BASEBALL'S FLAWED GENIUS

Baseball (and Yankees) fans will devour this like ballpark popcorn, and all will muse about the many what-ifs of Martin’s...

A sympathetic examination of the fiery player and manager Billy Martin (1928-1989), who could dazzle between the lines but whose life outside the stadium was often boozy, libidinous, and rudderless.

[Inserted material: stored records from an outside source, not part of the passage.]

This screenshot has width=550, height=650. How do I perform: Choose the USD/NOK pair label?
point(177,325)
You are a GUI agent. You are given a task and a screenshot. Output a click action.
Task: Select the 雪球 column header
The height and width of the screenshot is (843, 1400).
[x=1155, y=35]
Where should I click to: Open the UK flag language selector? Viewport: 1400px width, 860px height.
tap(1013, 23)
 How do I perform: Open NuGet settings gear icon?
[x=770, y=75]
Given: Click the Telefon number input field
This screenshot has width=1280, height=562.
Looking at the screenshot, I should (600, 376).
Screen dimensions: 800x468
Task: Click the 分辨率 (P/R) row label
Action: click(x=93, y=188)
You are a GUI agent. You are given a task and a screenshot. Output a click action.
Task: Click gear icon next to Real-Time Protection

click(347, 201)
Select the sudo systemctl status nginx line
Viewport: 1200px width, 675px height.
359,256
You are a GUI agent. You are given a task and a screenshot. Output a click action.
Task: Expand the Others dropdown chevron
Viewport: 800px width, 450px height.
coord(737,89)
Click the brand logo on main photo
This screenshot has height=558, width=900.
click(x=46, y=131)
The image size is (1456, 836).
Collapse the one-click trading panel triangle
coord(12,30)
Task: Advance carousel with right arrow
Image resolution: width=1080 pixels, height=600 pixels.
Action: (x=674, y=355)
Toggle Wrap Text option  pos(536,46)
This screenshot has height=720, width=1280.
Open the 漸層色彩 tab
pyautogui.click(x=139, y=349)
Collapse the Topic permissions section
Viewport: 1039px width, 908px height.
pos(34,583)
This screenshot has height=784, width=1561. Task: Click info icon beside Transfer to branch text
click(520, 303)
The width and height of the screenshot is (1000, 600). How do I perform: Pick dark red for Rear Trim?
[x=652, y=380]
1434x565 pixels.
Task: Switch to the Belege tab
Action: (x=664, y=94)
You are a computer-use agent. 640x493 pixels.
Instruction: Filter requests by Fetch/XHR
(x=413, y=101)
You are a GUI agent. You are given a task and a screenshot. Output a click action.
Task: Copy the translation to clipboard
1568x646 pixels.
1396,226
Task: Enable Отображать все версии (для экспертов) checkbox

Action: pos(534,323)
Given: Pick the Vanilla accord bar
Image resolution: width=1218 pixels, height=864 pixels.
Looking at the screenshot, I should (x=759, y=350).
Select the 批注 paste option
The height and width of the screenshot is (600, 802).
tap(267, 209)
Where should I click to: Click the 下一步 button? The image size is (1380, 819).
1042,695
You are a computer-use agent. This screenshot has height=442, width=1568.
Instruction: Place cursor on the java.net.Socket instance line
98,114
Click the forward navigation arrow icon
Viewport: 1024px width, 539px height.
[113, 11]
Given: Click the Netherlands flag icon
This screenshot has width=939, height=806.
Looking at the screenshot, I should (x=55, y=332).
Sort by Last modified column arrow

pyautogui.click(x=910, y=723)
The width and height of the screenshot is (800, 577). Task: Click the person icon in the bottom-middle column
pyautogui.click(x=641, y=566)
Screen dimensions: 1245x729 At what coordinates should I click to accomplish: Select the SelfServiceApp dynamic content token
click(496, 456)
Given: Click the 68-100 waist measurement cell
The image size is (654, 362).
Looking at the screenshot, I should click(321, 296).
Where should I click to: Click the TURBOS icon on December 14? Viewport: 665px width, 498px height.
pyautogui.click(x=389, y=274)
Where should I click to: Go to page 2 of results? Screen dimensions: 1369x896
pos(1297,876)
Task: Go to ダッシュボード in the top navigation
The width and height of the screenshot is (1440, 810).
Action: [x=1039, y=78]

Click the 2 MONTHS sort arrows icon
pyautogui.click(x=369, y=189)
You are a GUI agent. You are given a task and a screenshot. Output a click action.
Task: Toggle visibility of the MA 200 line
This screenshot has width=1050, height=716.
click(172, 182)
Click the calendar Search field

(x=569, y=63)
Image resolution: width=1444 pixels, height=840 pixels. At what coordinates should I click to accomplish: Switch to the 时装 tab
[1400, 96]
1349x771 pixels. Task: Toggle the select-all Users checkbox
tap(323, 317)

Earlier in his own career, Pennington (On Par: The Everyday Golfer's Survival Guide, 2012, etc.), now a sportswriter with the New York Times, covered the Yankees during one of Martin’s five terms as manager under owner George Steinbrenner. The author even witnessed one of Billy the Kid’s late-career barroom brawls. As he notes, Martin, slated to return for his sixth stint as manager in 1990, was killed in an accident in his pickup truck on Christmas night—an accident the author both begins and ends with, devoting many pages to the controversy about who was driving that night, Martin or his friend William Reedy (who survived). Pennington interviewed myriads for this comprehensive work—from kings to commoners. Among the latter was a housekeeper at the end of Martin’s life, a woman who tried to make Billy more accurate at the urinal. Although he focuses principally on Martin’s professional career, Pennington also explores his family background in California, his lifelong problems with drinking, his fondness for fisticuffs (he would invariably swing first), his inability to be faithful to his wives (he was married four times), his cluelessness with money, and his celebrated feuds with Steinbrenner, Reggie Jackson, and others. All the notable moments are here—Cleveland’s Ten-Cent Beer Night, the dugout fracas with Jackson, the spats with umpires (the dirt-kicking and -throwing), the firings and rehirings. As the author shows, Martin could charm as well as disgust and disappoint, and Pennington argues that although his record merits the Hall of Fame, his erratic behavior has kept him outside.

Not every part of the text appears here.